Салютов молча наблюдал из своей машины за пассажирами «Хонды». Равиль привез в «Красный мак» семью – домашних своего работодателя.
Марина Львовна – вдова старшего сына вышла из машины первой. Сюда она приезжала одна, без детей, внуков Салютова. Следом при помощи водителя вышла и тетя Поля.
Салютов смотрел на этот ветхий комок старческой плоти, укутанный в черную каракулевую шубу. Старуха тяжело опиралась на руку Равиля. У Салютова сжалось сердце. Равиль нагнулся, достал из салона палку и почтительно подал ее Полине Захаровне. А затем медленно, очень медленно и осторожно повел ее к сияющему подъезду.
Салютов знал, отчего его шофер ведет себя как поводырь: после гибели старшего сына Салютова Игоря тетя Поля выплакала все глаза и почти ослепла. Она вырастила обоих сыновей Салютова, как и его самого когда-то.
Салютов наконец и сам вылез из джипа. Семья уже скрылась в вестибюле, за массивной дубовой дверью. А он все медлил на скользких, облицованных серым мрамором ступеньках. Повернулся спиной к неоновому панно, смотрел в глубину сосновой аллеи.
Всего еще только половина восьмого, это очень рано, потому что обычно жизнь в Доме начинала пульсировать, бить ключом с девяти-десяти. Сейчас же наступил тот сумеречный неспешный тихий час, который они – семья, близкие выбрали для того, чтобы тихо, спокойно, без истерик и слез снова вспомнить о своем горе – помянуть сына, который ушел, помянуть его в том самом месте, которое во многом было его мечтой и делом его рук. Потому что – тут Салютов хрипло вздохнул, чувствуя, что ему не хватает воздуха, – потому что, если бы не было старшего сына Игоря, не было бы, наверное, и «Красного мака».
Не было бы ничего.
Салютов распорядился устроить поминальный банкет именно здесь, в Доме. Он приказал, и семья подчинилась. Приехала даже тетя Поля, которая за свои восемьдесят лет не бывала ни разу ни в одном казино. Не была даже здесь, в «Красном маке».

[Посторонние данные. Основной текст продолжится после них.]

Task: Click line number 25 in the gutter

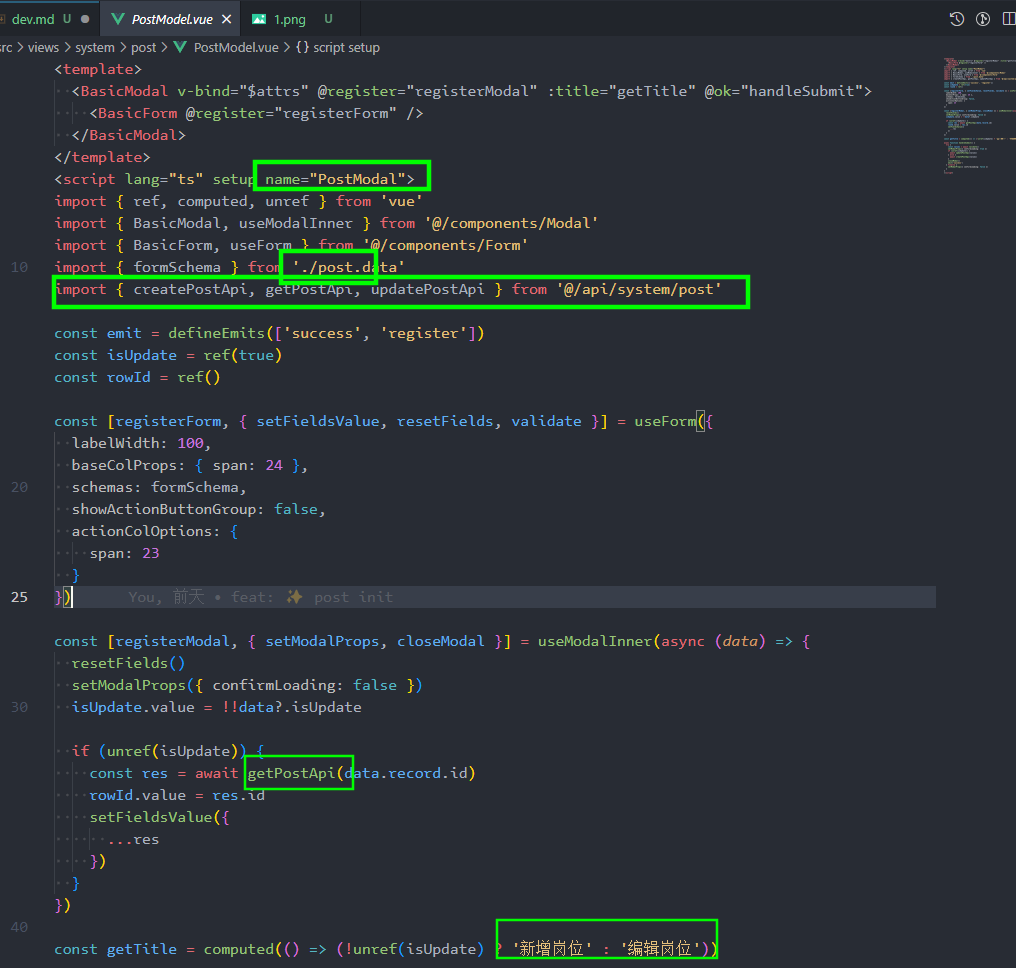Action: (19, 597)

Бедная, бедная старая тетка Поля. Она всегда считала, что он, Валерий Салютов, ее любимый племянник Валерка, насилует свой «светлый ум», занимаясь не тем, чем нужно. А «Красного мака» она просто не на шутку боялась. И сейчас, в свое первое посещение, даже не увидела по причине старости и слепоты, как Дом величествен, как прекрасен, как…
Господи, ну как же так получилось, как вышло, что только этот немощный человек, эта старуха связывает его, Салютова, с прошлым? Что будет, когда она умрет? Умрет ли вместе с ней и прошлое, как почти умерло настоящее и будущее с гибелью его старшего сына?

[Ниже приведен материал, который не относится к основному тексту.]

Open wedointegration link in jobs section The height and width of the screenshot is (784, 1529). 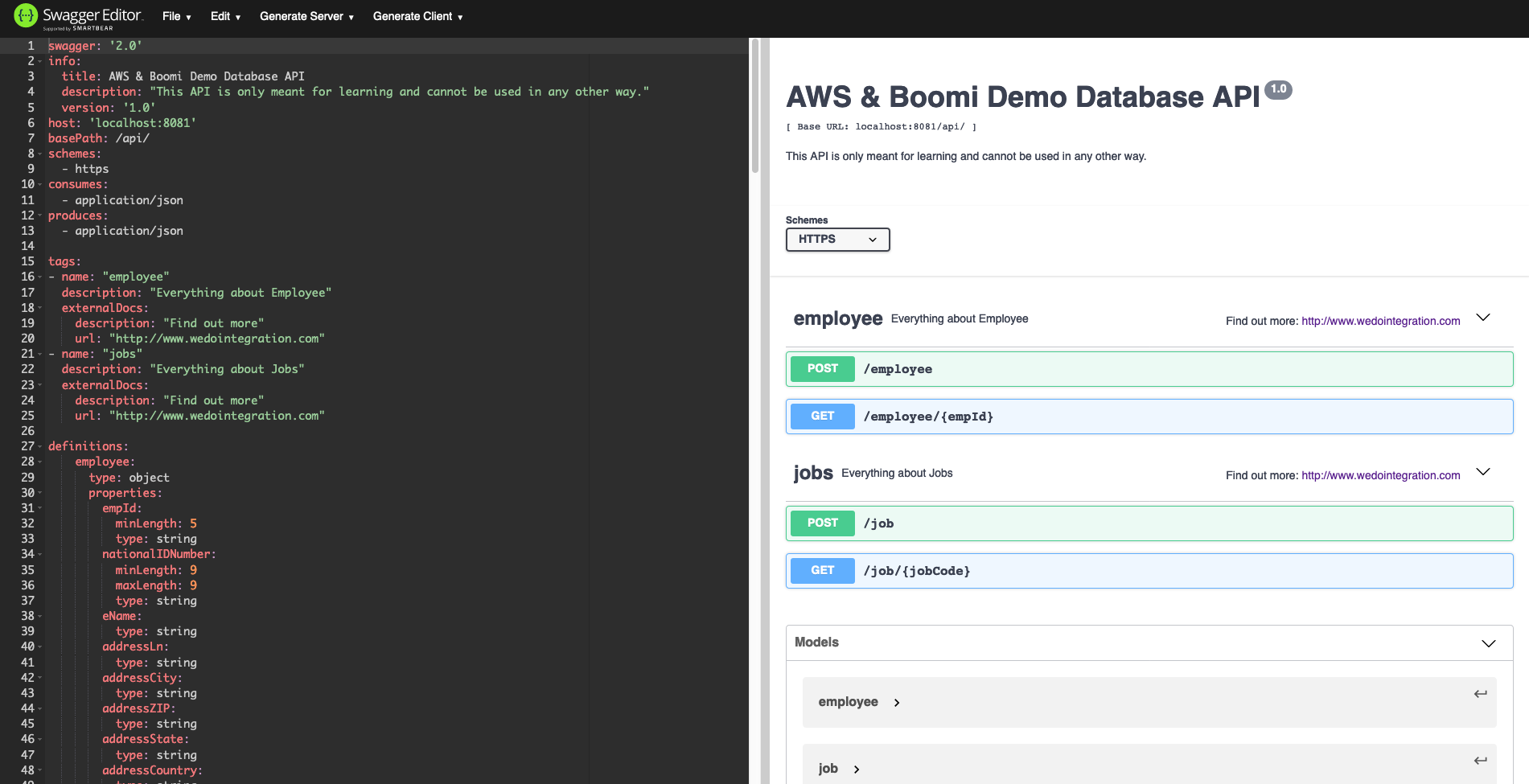click(1380, 475)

Ведь есть вещи, которые, кроме него, знает лишь она, эта старуха. Например, то, что имя Валерий – не первое, что он получил в своей жизни…
До семи лет Салютов знал о себе четко и ясно: его назвали в честь героя-летчика Чкалова. Имя выбрал батька, который тоже геройски прошел всю войну командиром летной эскадрильи, под Кенигсбергом в воздушном бою был сбит, но выжил, вылечился в госпитале, обретя орден, медали, поврежденный позвоночник, заплетающуюся походку и костыли.

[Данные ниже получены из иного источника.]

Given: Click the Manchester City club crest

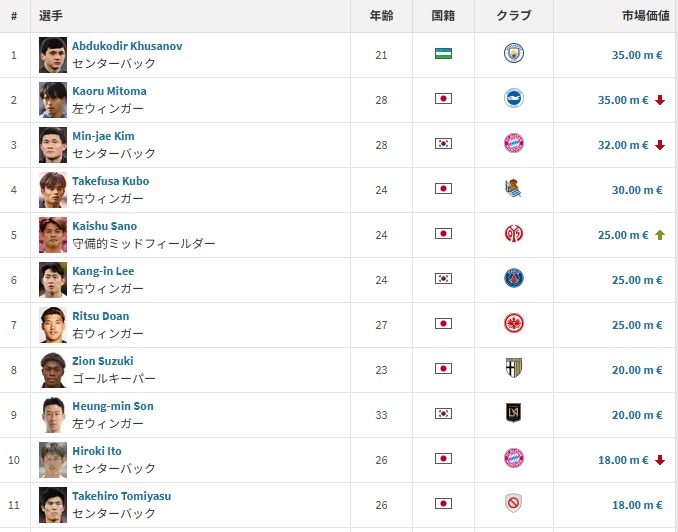Looking at the screenshot, I should pyautogui.click(x=514, y=54).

Салютовы жили в Одессе, все на той же улице, что и до войны, – в Лузановке. Тогда там был просто рыбацкий поселок. И дети в Лузановке и на всей дороге Котовского взрослели рано. Ведь только что кончилась война.
Случилась обычная уличная потасовка в игре, в которую сейчас не умеет играть ни один пацан. А тогда резались все от мала до велика. Игра звалась «пристенок», и он, Валерий, а тогда просто Валерка Салютов, выиграл у старшеклассников тридцатку. Получил за выигрыш жесткий подзатыльник и кинулся драться. И тогда-то впервые услышал так резанувшее его слух презрительное: «Да чё ты вообще возникаешь, сопля немецкая? Весь поселок знает, что тебя мамаша-овчарка от фрица родила!»